Creeeeeeeeeeeeeaaaaaak!  Wooshwooshwoosh. 

That’s me dusting off my brain and reattaching the blogging node.  Sorry to disappear on all my friends; the last couple of months I’ve been working about 70 hours a week with darn close to zero internet access and even less free time. 

Fried?  Why yes, thank you.  Quite crispy, really.

But here I am, after all that, and while I can’t promise instant full-blogging resurrection, I think I will be making my presence known.

First things first, though.  It’s summer! And at least in Washington (state, for all you east-coasters who can’t remember initials), that means absolutely gorgeous high 70’s and low 80’s, with no humidity, and smog-free views with absolute clarity from Mount Rainier to Mount Baker.  That’s an easy 200 miles, and that’s just from my car as I drive across a floating bridge on a glacial lake in the middle of every industry known to man. 

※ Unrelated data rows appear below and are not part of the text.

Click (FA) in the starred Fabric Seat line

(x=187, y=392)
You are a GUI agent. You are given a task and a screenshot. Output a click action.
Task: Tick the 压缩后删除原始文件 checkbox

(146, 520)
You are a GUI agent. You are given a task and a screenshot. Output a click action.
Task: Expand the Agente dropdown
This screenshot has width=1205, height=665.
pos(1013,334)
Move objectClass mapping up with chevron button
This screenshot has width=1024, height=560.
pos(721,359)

I love the northwest.  (Gloating? Anyone? Bueller?)

Of course, it’s so fantastic, I want to be OUT IN IT!!!  So two weekends ago, I made my first trip to the Cascades for an inaugural hike.  You may recall my attempt to do this last year, in which I drove Ghost up into the mountains on an unmarked gravel road in an attempt to get away from the freeway, and ended up almost stranded on a one-lane ice patch.  I made a 763-point turn, necessary because of the 75 foot dropoff to one side, and the sheer mountainside to the other, turned my two-wheel drive around, and swore to the mountain guardians I would never go on another unmarked road without a sure map and a four-wheel drive if they would just get my poor car off that mountain in one piece.  Of course, it was also April, which is not the smartest time to try recreational hiking in the Cascades, unless you’re planning for snow, which I was not.

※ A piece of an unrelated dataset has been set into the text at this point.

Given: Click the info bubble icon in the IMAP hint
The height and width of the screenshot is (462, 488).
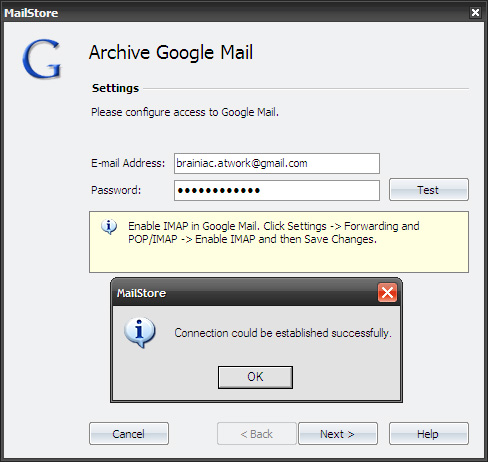Looking at the screenshot, I should (109, 227).
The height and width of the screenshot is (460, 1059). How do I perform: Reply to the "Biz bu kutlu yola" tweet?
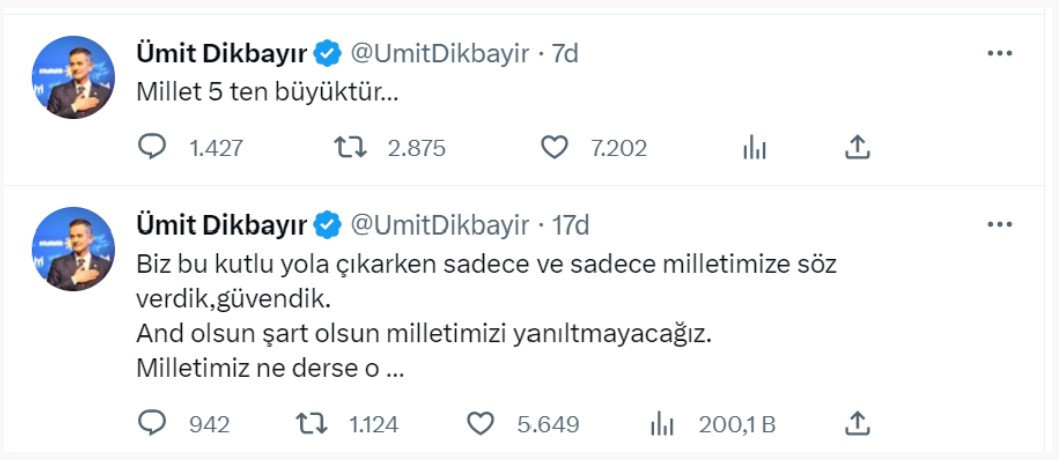click(152, 424)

This time I researched my options. 


Franklin Falls.  The route up gives you a chance to marvel at some younger hemlock and cedar, and if you’re lucky, a few douglas firs left over from the old growth forests in this area.  The trail is easy, and since I’m not TF6S, and therefore cannot leap tall mountains in a single bound (at least not yet), a slight 500 ft. elevation gain makes for a bit of a climb but nothing strenuous.  Also, since it’s only about 2.5 miles round trip, it’s a great short hike for a picnic or an hour’s exercise while you’re out.

The falls are gorgeous, and if you get to Denny Creek, there’s a spot which, in later months, will be thronged with families, but since it was June, was deserted.  The river comes over three large (as in four or five yards) rocks, and depth in most places is only a few inches deep, with lots of little pockets and rills to wade in and enjoy – for about 3 minutes, before your feet freeze from the glacial runoff.

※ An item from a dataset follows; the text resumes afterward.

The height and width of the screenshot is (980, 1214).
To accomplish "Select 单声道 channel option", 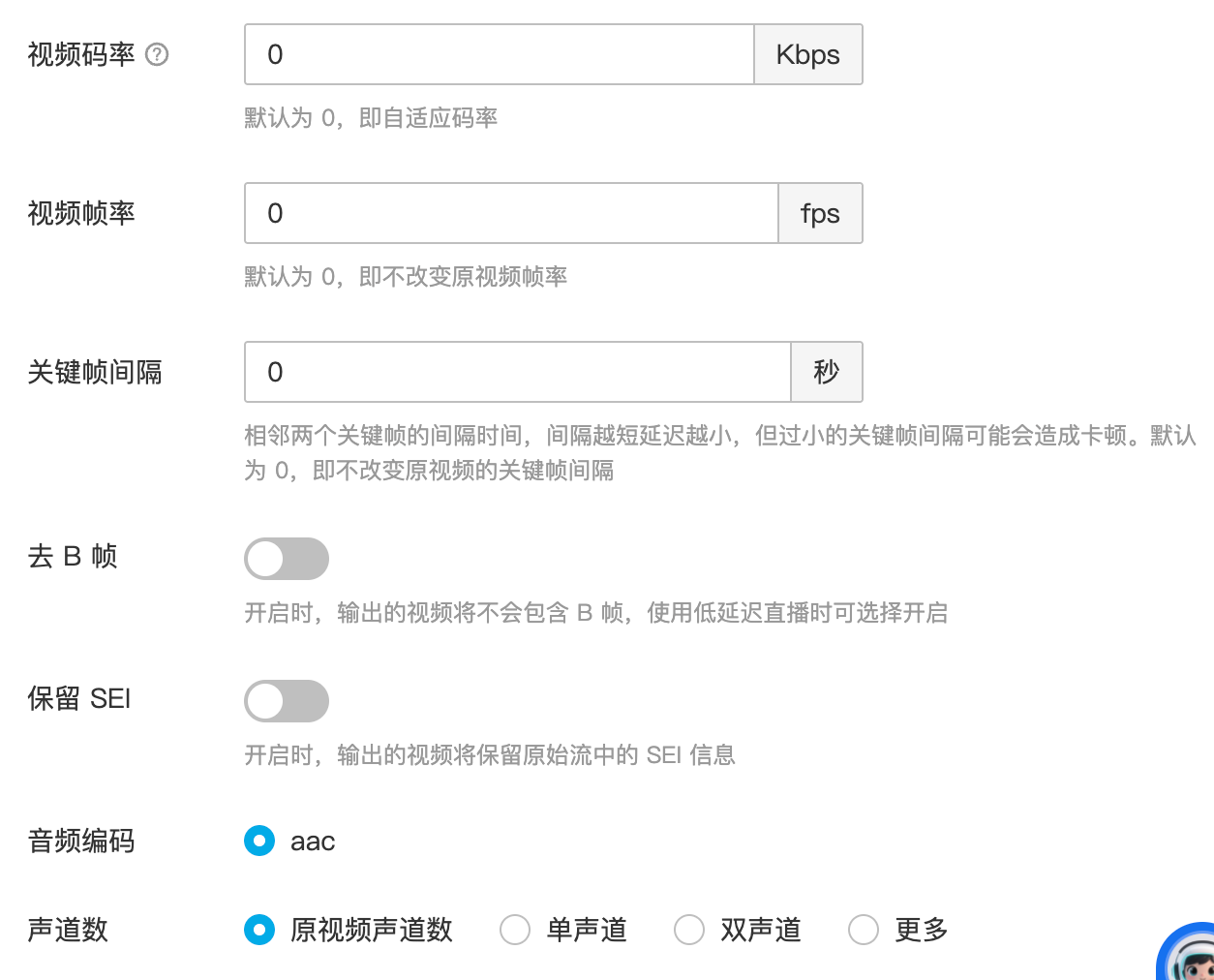I will pos(514,930).
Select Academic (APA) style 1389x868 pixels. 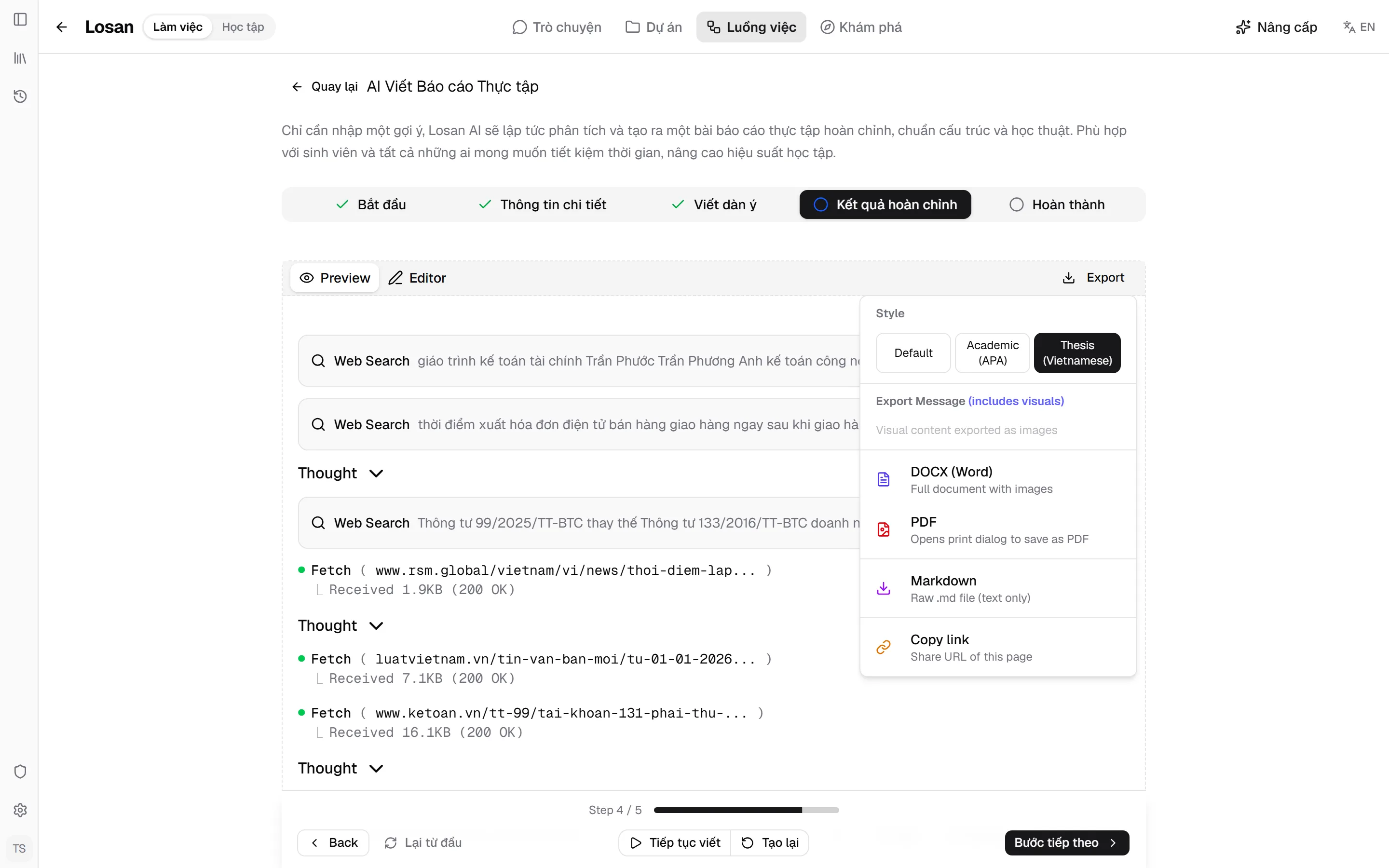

It was a fantastic Sunday afternoon hike, and yes, I waded.  How could I not?  Lest you all wail and gnash your teeth in despair at my good fortune, I have to admit that just because it’s beautiful weather now doesn’t mean it’s available all the time.

Okay, fine.  Yes, it was raining the entire time.  Now who’s gloating?


One Response to “Franklin Falls”

  1. TF6S Says:

    Wow, that’s gorgeous! What are your chances of seeing brown bears up there?

    Glad to see that you’re alive. I thought that you might be stuck in a cabin near Mt St Helen’s trying to wait for the day when she goes boom.